As I pin basted the Calendar BOM, it was hard to come up with an idea for quilting it. Long ago, I might have planned to hand quilt, but time and skills doesn't allow for that now. I ran an echo stitch along the sashing sides & it looks great.
Its a smaller throw, almost a wall hanging (which it could be if I had wall space) so it was easily manipulated under the home machine. I love how it looks.
Then I went onto to another UFO, the potholder. Hard to see the chunk of fabric that got caught in the machine, but this whole piece needs re-doing. Its on the lower corner of the green. There isn't much about this project that I liked. It didn't 'spark joy' and I thought that rather than spend one more minute on it, it went into my trash can.
Life is just too short to diddle with something that isn't working for me.
The next one for this day was a Pillow Rock or Rock Pillow or Tombstone. Years ago, I found stoney fabric among the scraps and thought about making a pillow. I got the embroidery done on it and then it became a UFO. Finished now.

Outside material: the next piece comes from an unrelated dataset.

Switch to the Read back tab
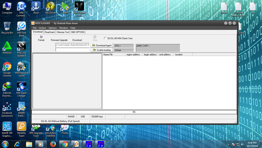The image size is (262, 148). [50, 32]
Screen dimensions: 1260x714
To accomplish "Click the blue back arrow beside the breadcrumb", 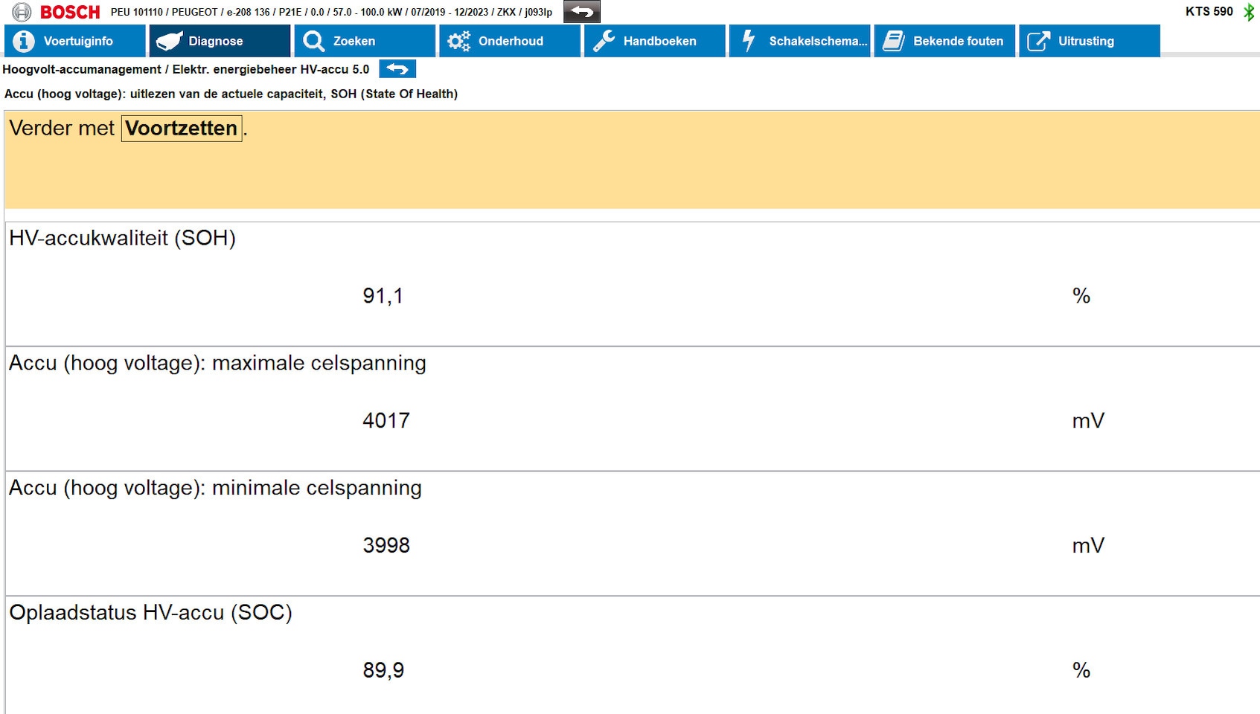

Even though I am working on and finishing UFOs, there are some I am resisting. However, because I am being stubborn a bit, I am avoiding the start of anything new in order to get these done. Stubborn. I admit it.
The class I am taking, the readings and the assignments are helping me to think differently about what I want in my life. This month's topic is on the Ego. The first application is all about making lists of desires, aversions, loves and hates, all strong words for list headers. Now that time brought me into this stage of my life, I don't resonate with such lists. However, that Japanese author of Tidying books is the one I am actually working with even more.
I have always wanted to live more minimally and while I have taken many steps to do so, her theory is making more sense to me right now. It helped me see that I didn't want to keep struggling with the potholder. I didn't have to make my pillow perfect, just get it done so it could serve me when I sit in the wooden chair in the morning. It is a little ruffly and that is OK.
These items are not important in the greater scheme of things. What might be important is the comfort and joy they bring to me.